Yes it's 13 Euro's for 24 hours in the Disney Car Park.

However, I was led to believe that they turn the water off, and close the facilities in the car park for winter; but its best to check before hand.

There is an Aire at the Petrol Station (Esso I think) outside one of the hotels; it's in the new English Aires Guide.

I would also recommend you treat yourself to the 5 star buffet (all you can eat!) at the Disneyland Hotel; we had Xmas Day lunch with all the Disney characters present - 50 Euro's per head but well worth it. 

They do buffets everyday but not with the characters there; and in my view its best to book early for the first sittings.


----------



## PIEDODGER (Aug 22, 2008)

thanks guys,  thats what I like about this forum, all you non-members out there splash the cash best ten quid you will every spend!!!


----------



## chapter (May 1, 2005)

have a look at this post 
chapter


----------



## Technophobe (Jul 31, 2007)

I think Le Croix de Vieux Pont and Jablines, which are the nearest "all singing and dancing" sites are closed from late Oct/ Early Nov, so you may be stuck with Aires or the Disneyland car park.]

Jon


----------



## Imbiber (May 11, 2007)

Just in case you fancy making a regular pilgrimage to Mickey & Co. why not consider an Annual Pass?

In addition to free entry 365 days a year; plus discounts in the stores and restaurants, The Dream Pass gets you 'Free Parking' too; saving you the 13 Euros a day!

And, if like us last year, your M/H fits in an ordinary car parking space you get to park in Hotel New York car park - which is not as far to walk to the parks!

However, you've got to consider how much of 'It's a Small World...' you can take in 12 monts :lol:


----------



## jams101 (Dec 22, 2006)

I didn't know fairies had tails, any chance we could correct the spelling on this post.
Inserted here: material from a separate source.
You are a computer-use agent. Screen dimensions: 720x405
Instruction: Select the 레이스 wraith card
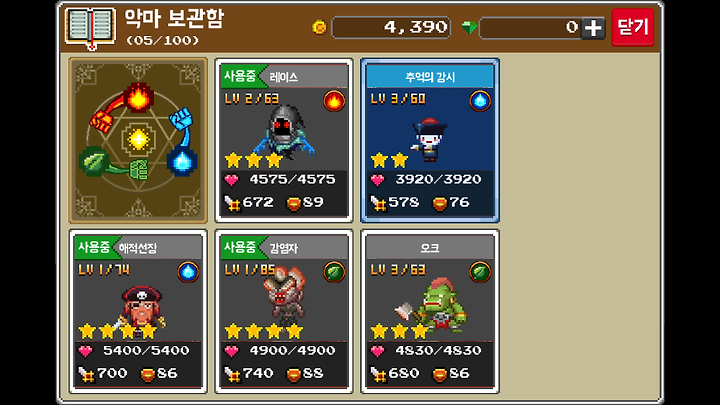(284, 140)
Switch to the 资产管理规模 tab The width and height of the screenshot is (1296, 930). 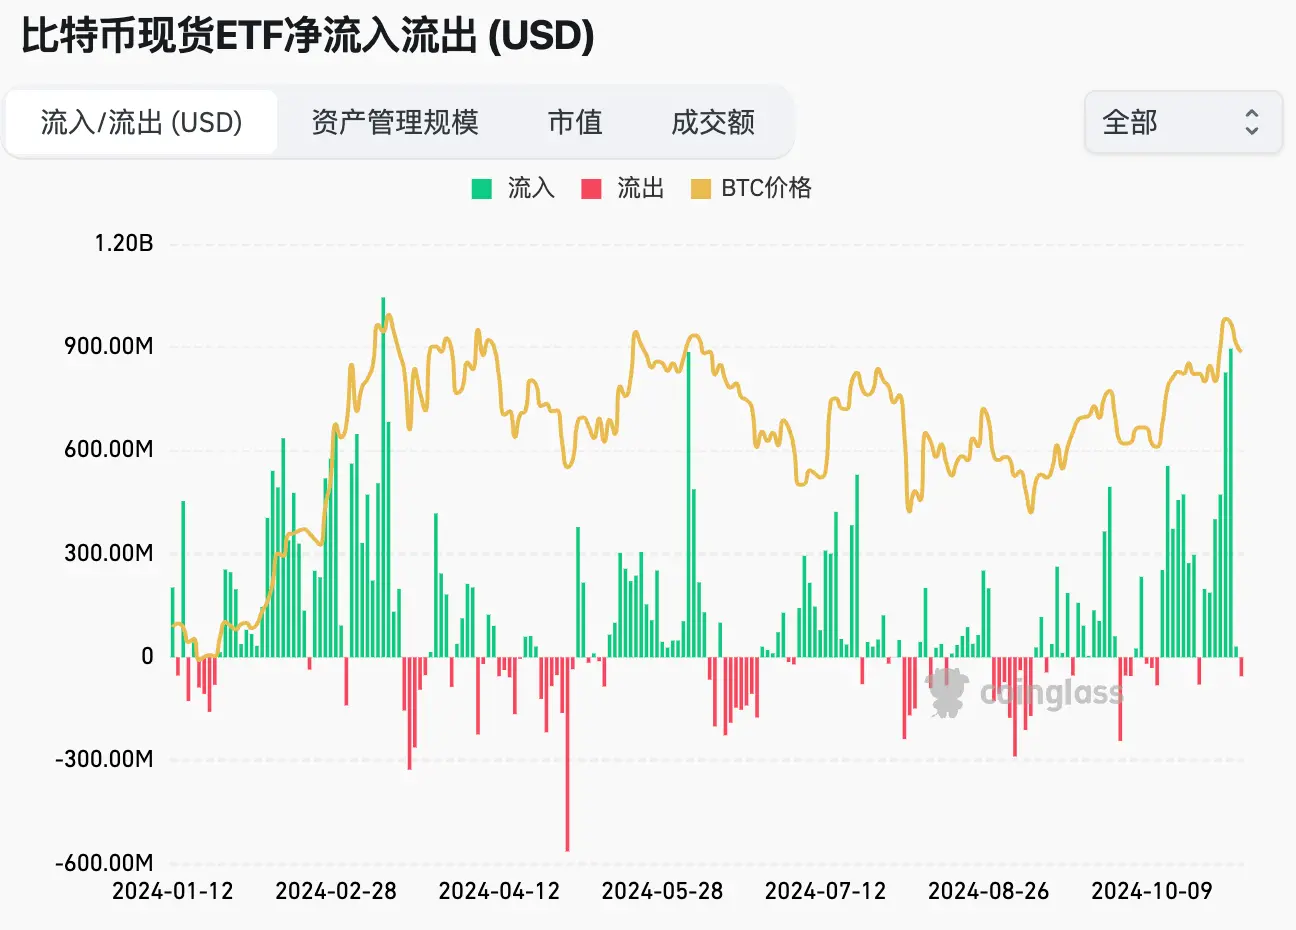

Why the hell would you want to spend Christmas a Eurodisney or Disneyland Paris or whatever it is called? I suppose each to their own.


----------



## PIEDODGER (Aug 22, 2008)

...because last year the kids couldnt find any in Ireland!!!


----------



## jams101 (Dec 22, 2006)

Fairies don't have tails, sure everyone knows that.....even in Ireland, and you seriously brought your kids here to look for them...................


----------



## geraldandannie (Jun 4, 2006)

jams101 said:


> I didn't know fairies had tails, any chance we could correct the spelling on this post. Why the hell would you want to spend Christmas a Eurodisney or Disneyland Paris or whatever it is called? I suppose each to their own.


Two points here:

1) we don't criticise other people's spelling, grammar or punctuation. If the meaning is clear, the post is good.

2) Why the animosity? If you have nothing positive to contribute, then don't contribute.

Gerald


----------



## moblee (Dec 31, 2006)

=D> =D>


----------



## Lys520 (Mar 24, 2008)

Hi

We stayed on a site just outside Paris (18km) a few weeks back. They took us in by minibus at a time that suited us and picked us up at midnight and took as back again...all included in ticket price if you buy through them.

http://www.camping-de-la-colline.com/flash/index_uk.html

Would recommend the site. :lol:

Lys


----------



## jams101 (Dec 22, 2006)

geraldandannie said:


> jams101 said:
> 
> 
> > I didn't know fairies had tails, any chance we could correct the spelling on this post. Why the hell would you want to spend Christmas a Eurodisney or Disneyland Paris or whatever it is called? I suppose each to their own.
> ...


Only half a bit of craic, sure I can't spell loads of words. I think Piedodger is on the same wave length and is taking it the way it was intended. Apologies Piedodger is you didn't take it as anything other than a bit of a mess.

Gerald this is the internet, not a library.


----------